Objective A: Echo the entries starting at the line containing "Where should I click to: Open" and ending at the line containing "[x=315, y=121]".
++++ Reading text
With the growing use of multiple video formats, a fundamental understanding of sampling rate conversion will provide insight into the quality and operation of format converters. However, before delving into format conversion itself, it makes sense to understand a few fundamentals of image processing and digital signal processing (DSP).
Digital signal processing
While the principles behind DSP have been known for more than half a century, it was not until the proliferation of digital integrated circuits in the '70s that hardware encompassing digital processing became practical. Since then, further advances in memory size and processing speed have made DSP hardware realizable and economical.
Although the topic of sampling is familiar to many readers, there are certain details of the process that may be elusive. It is well known that a signal must be sampled at a rate at least twice as high as the highest frequency component — Nyquist's theorem — or aliasing will result. However, the manifestation of this aliasing is not as well known, especially for video. For example, Figure 1 shows five cycles of a sinusoidal signal. Nyquist says to sample this at least 10 times over this interval.
When sampled at less than that, the resulting signal will have a frequency less than that of the original, meaning it has been aliased, and no amount of processing will retrieve the original signal. Information about it has been lost, and the alias will overlay the other components of the signal at that frequency.
Another way of looking at this is that the sampling process creates repeat spectra in the frequency domain, i.e., the original signal spectrum will repeat, centered at multiples of the sampling rate. Thus, the input signal must be band-limited so the repeat spectra do not overlap.
How do these artifacts appear on video signals, or images? One useful tool for analyzing image processing systems is the zone plate. (See Figure 2) This 2-D sinusoidal frequency sweep essentially covers all spatial frequencies in an image. The typical zone plate starts at zero frequency in the center and progresses linearly to a maximum frequency at the edges, ideally one-half the sampling rate. (The spatial sampling rate is the number of pixels per picture width and picture height. Note that for most video, the spatial sampling rate will be different in the two dimensions, as the aspect ratio is rarely 1:1.)
In an imaging system free from artifacts, the concentric circles will be uniform as they increase in frequency toward the outer edges. However, almost all imaging systems will produce aliases that will appear as repeats of the bull's eye pattern. With interlaced scanning and subsampled chrominance, the repeats become more complex. Today, a zone plate pattern is often available in digital signal generators, providing a tool to critically evaluate digital video systems.
++++++++
++++ Excerpted data
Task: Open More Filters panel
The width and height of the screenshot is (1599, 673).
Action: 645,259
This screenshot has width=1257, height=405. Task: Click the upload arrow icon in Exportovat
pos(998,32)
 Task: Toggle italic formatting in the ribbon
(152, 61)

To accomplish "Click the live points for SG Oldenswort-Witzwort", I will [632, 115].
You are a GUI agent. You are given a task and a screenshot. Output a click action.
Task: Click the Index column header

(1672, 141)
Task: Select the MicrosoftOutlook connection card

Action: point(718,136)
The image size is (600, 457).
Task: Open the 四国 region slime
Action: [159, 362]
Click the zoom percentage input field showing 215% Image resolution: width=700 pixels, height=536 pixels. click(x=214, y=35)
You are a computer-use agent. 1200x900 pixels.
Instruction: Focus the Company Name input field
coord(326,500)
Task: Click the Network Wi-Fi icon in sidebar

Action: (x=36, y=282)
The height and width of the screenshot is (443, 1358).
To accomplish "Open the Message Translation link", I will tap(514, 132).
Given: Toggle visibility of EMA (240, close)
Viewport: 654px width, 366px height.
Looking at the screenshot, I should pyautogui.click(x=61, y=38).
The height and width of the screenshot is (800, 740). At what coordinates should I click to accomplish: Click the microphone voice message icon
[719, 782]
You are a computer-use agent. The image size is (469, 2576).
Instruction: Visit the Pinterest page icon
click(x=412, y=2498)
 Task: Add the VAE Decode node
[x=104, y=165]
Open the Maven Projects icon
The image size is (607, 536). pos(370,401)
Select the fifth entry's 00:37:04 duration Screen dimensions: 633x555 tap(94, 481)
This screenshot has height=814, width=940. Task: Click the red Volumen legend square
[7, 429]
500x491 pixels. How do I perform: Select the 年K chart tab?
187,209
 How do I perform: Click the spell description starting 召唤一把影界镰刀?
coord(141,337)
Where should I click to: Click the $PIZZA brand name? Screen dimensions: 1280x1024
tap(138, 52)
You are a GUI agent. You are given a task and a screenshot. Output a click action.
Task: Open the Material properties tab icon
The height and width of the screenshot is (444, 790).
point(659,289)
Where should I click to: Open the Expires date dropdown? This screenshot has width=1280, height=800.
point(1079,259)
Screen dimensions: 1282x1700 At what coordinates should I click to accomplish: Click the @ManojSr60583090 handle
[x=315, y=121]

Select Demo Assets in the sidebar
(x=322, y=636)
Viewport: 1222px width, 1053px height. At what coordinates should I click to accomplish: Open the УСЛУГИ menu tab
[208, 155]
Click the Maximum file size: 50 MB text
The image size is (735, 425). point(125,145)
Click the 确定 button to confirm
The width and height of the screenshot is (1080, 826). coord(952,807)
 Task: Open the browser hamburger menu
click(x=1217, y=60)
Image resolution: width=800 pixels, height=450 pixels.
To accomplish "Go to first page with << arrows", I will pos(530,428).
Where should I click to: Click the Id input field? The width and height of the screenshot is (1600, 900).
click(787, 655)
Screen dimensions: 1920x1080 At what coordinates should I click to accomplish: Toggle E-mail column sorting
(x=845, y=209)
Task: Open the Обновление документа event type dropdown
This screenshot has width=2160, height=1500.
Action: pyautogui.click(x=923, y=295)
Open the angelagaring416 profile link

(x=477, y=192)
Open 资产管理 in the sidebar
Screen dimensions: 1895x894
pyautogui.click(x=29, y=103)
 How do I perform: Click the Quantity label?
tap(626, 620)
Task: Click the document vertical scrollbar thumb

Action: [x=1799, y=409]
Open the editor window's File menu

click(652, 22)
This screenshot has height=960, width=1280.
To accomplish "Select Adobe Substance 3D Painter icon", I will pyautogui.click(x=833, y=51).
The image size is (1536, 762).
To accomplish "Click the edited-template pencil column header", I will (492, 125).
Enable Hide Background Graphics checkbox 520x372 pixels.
++++++++
Objective B:
Answer these questions from the text on sampling rate conversion, one to a line:
(i) How high must a sampling rate be to avoid aliasing, according to Nyquist's theorem?
(ii) Where does a typical zone plate start at zero frequency?
(iii) In which decade did the proliferation of digital integrated circuits make DSP hardware practical?

Full response A:
Where should I click to: Open the Expires date dropdown? This screenshot has width=1280, height=800.
point(1079,259)
Screen dimensions: 1282x1700 At what coordinates should I click to accomplish: Click the @ManojSr60583090 handle
[x=315, y=121]

Full response B:
(i) At least twice as high as the highest frequency component.
(ii) In the center.
(iii) The '70s.